Que peut attendre le Qatar du changement de régime en Libye ?

On sait déjà que durant le conflit, le Qatar a écoulé le pétrole des puits pris par les insurgés pour leur fournir la contrepartie financière. ils ont offert leurs compétences en terme d’exploitation pétrolière ou gazière mais aussi en terme de mise à disposition pour la reconstruction de la Libye de demain.
Le Qatar est riche mais il veut faire encore mieux ! Pour cela, il veut faire jouer et la diplomatie et le business.
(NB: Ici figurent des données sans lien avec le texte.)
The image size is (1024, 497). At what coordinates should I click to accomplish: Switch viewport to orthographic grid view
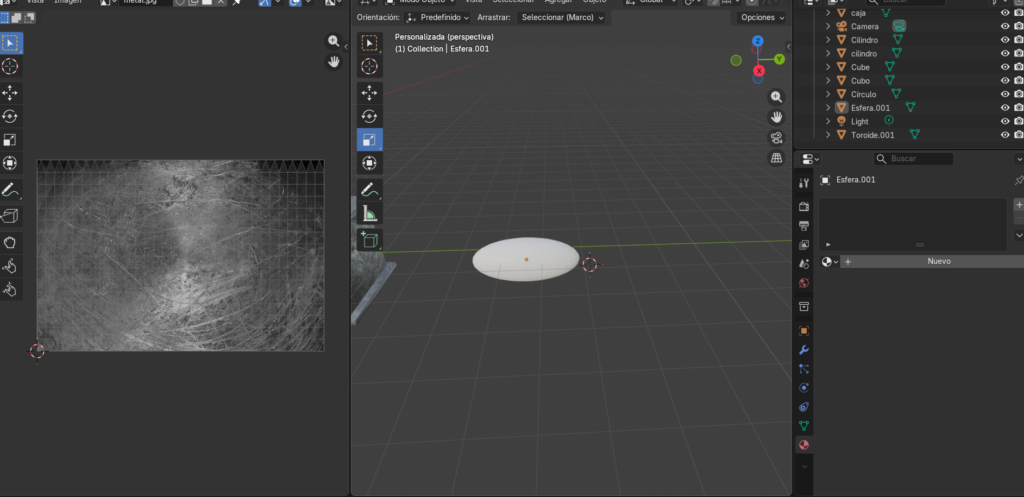776,158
Le Qatar a prouvé qu’il était un acteur favorable au changement politique dans le monde arabe en aidant les Libyens et via sa chaîne de TV Al Jazeera qui évoque librement le Printemps arabe.
Le Qatar s’est tenu et se tient donc à la disposition d’autres pays arabes à l’avenir... Si, parallèlement à cet ascendant diplomatique, il réussit à participer au développement commercial de la Libye, ce sera la consécration.
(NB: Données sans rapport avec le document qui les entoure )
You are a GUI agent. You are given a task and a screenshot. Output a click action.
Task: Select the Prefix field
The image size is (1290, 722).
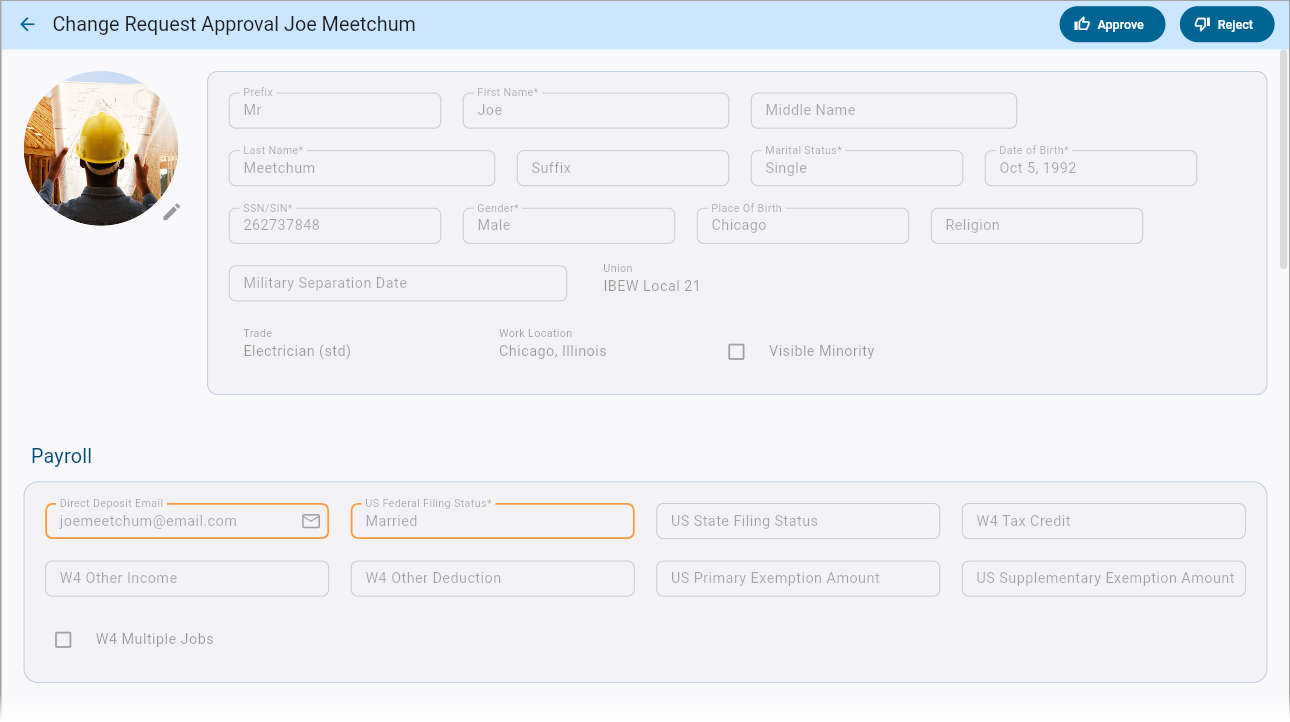334,111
Le Qatar est-il devenue une puissance régionale ?

Cela fait seize ans que ce pays est entré dans une logique de quête de consécration diplomatique. C’est-à-dire depuis que l’émir actuel a renversé son père en 1995. Une partie du positionnement qatari passe par une volonté de supplanter le rôle diplomatique de l’Arabie saoudite. On sait que cette dernière reste un mastodonte diplomatique dans une bonne partie du Moyen-orient -ou au moins dans la péninsule arabique au Liban ou en Egypte du temps de Moubarak.
Le Qatar n’entend pas rester de côté et ne veut pas fondre sous influence saoudienne. Aujourd’hui, certes, les deux pays ont mis leurs différends de côté. J’en veux pour preuve les orientations de la chaîne Al Jazeera, qui, suite à un accord saoudo-qatarien, a arrêté de critiquer le voisin saoudien. Mais cela n'empêche pas le Qatar de développer sa propre stratégie et de vouloir jouer dans la cour des grands... Ainsi, là où l’Arabie saoudite développe des services de renseignements régionaux et met des fonds à disposition, la Qatar met en œuvre lui aussi la moitié de cette stratégie : mise à disposition de fonds auprès d’acteurs (on pense au Hamas palestinien, ou en Tunisie et en Égypte au sein nouveaux pouvoirs par exemple).
L’autre partie de cette stratégie passe par le rachat par le Qatar de certains capitaux de grandes compagnies telles EADS, les magasins Harrods ou le PSG... Autant de tentatives de faire en sorte que son aura diplomatique lui permettent d’avoir son mot à dire au niveau des enjeux commerciaux mondiaux.